December 22, 2015
(ANTIMEDIA) On Tuesday, the President of Colombia made good on his promise from November to legalize marijuana for medical and scientific purposes. Though the country already had measures in place concerning medical use, the new decree allows for a strong expansion of that policy. Further, though the executive order refrained from broaching the subject of full recreational legalization, it offers a new practice that many countries with legalized marijuana have not yet experimented with.
On November 13th, Colombian Minister of Health, Alejandro Gaviria, announced the upcoming government decree. In addition to legalizing marijuana for medical and scientific use, the government promised to set specific guidelines for production, commercialization, and possession.

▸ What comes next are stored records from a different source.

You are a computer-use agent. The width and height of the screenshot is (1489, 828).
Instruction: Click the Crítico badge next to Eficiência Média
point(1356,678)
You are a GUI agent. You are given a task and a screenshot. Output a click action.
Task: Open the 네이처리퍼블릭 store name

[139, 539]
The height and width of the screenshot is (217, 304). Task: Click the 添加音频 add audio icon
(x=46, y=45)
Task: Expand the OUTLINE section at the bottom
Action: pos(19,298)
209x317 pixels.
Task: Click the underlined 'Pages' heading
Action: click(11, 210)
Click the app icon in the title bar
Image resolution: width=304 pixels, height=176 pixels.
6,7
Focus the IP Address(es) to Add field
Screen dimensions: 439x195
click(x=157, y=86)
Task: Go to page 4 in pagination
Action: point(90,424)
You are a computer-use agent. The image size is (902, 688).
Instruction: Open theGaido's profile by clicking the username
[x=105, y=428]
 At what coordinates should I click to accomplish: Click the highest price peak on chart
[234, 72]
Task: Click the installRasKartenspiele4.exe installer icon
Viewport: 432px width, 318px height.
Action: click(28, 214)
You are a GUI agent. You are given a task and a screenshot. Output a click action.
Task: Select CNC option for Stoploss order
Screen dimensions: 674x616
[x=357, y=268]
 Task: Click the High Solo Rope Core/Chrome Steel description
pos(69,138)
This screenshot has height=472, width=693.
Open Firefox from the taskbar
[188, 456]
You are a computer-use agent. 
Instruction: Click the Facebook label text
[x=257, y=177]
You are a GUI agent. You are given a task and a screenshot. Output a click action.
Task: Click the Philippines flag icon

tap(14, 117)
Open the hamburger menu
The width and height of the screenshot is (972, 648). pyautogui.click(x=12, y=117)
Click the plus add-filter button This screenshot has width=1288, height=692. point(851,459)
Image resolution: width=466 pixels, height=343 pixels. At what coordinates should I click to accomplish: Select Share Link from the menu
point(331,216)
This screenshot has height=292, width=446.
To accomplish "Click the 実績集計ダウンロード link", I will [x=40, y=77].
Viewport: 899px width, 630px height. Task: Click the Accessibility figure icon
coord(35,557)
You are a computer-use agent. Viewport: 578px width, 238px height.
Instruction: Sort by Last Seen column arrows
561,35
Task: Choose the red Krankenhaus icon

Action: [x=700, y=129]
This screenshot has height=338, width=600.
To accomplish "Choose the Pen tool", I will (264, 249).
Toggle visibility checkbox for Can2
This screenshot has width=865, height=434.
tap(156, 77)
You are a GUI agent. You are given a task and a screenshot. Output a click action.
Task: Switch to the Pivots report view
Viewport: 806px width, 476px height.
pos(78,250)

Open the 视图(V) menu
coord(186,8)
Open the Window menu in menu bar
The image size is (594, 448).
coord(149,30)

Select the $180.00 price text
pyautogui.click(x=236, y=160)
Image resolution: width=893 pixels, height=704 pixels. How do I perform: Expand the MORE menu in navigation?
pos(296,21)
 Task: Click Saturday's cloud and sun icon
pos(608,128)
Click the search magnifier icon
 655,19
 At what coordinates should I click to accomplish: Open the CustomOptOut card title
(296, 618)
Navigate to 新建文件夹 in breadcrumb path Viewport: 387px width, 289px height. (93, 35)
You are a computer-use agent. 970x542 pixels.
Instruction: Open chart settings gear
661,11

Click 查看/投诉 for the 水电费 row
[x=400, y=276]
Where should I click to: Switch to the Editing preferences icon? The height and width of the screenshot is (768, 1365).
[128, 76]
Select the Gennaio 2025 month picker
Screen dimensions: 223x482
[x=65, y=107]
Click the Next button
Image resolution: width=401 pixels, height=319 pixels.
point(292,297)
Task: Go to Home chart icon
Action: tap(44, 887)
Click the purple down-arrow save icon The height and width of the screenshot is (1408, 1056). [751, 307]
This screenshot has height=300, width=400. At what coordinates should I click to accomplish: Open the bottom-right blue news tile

In 2012, the country decriminalized possession of up to 20 grams of marijuana, though using it in public and selling it remain illegal. Prior to that, Colombia legalized medical marijuana in 1986, but according to President Juan Manuel Santos, the lack of regulation stifled production at the national level.
“The manufacture, export, sale, and medical and scientific use of this and other substances have been permitted for several decades in Colombia,” President Santos said on Tuesday. “However, they were never regulated. That is what we are doing today.”
Further, the order sets stipulations for exporting medical marijuana products. While Portugal, Uruguay, the Netherlands, and some states in the U.S., for example, have moved to decriminalize or legalize marijuana to varying degrees, Colombia will be the first to establish parameters for export. The country’s National Council of Drugs will issue licenses that allow the sale of products to countries where it is legal.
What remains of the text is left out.